I recently just got my allocation for SZL. A moderate size. There are a few reasons, and I believe it to be a premier growth stock of the ASX.
I believe Sezzle has much more potential than Z1P. Personally, I also believe Z1P's business model to be unsustainable, unit economics are extremely weak, and they have shown lack of innovation and inability to differentiate themselves from Afterpay. This has hampered its ability to gain partnerships and larger clients. I was previously a shorter above $7. If Z1P ever rises above $7, I will probably short it again.
1. Sezzle has shown it has the ability to land large enterprise clients. BigCommerce, LampsPlus, and notably Target US, which are a lot stickier. I believe the Target partnership will be pivotal towards landing future big clients. Current pilot programs are already in the process I believe.

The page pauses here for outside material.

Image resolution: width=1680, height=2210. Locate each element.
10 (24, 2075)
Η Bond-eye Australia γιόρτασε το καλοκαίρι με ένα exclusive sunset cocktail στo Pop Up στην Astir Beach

They have managed to differentiate themselves from traditional BNPL providers with a product suite much more tailored towards Gen-Z and Millenials. Notably Sezzle Up and its ability to build credit along with its B-Corp status.
This is the Target checkout screen that was added in July. Currently available for clothing and beauty verticals. I believe Affirm handles the electronics and furniture side of Target, so they are very synergistic. I wouldn't be surprised if Affirm and Sezzle partner in the future, as they specialise in different verticals.
2. They have facilitated long-term lending with partnerships with Ally Lending, and they are partnered with Discover, which provides a huge referral network. They have started to move beyond the Pay-In-4 structure, and the silicon valley mindset of constant innovation and connections are there.
3. Their guidance has always been ambitious but they have a good history of beating guidance without excessive expenditure. Their CY21 guidance is particularly so, $2.5B GMV.
4. Management is in it for the long run. Paradis and Youakim collectively own 50% of the float and they have not sold any, unlike other holders. Reflecting on interviews, they have shown strong confidence in the company's growth trajectory and see value at their current holdings.
5. US Listing will improve volumes significantly, although we will see dilution, this will depend on listing price. I think management will be incentivized to raise at a higher price to reduce dilution on their own holdings. Currently Sezzle movements are mostly tied to Z1P. I believe this US listing will allow Sezzle to break this tether. The short interest for Sezzle is also relatively low, comparable to Afterpay, at around 1%. This means less volatility from short attacks.
6. Sezzle is notably undervalued, if we use FY22E revenues (as postulated by Ord Minett), then they are trading at around 4.5x future revenues at this current point in time. These revenues are completely organic and their unit economics are relatively good.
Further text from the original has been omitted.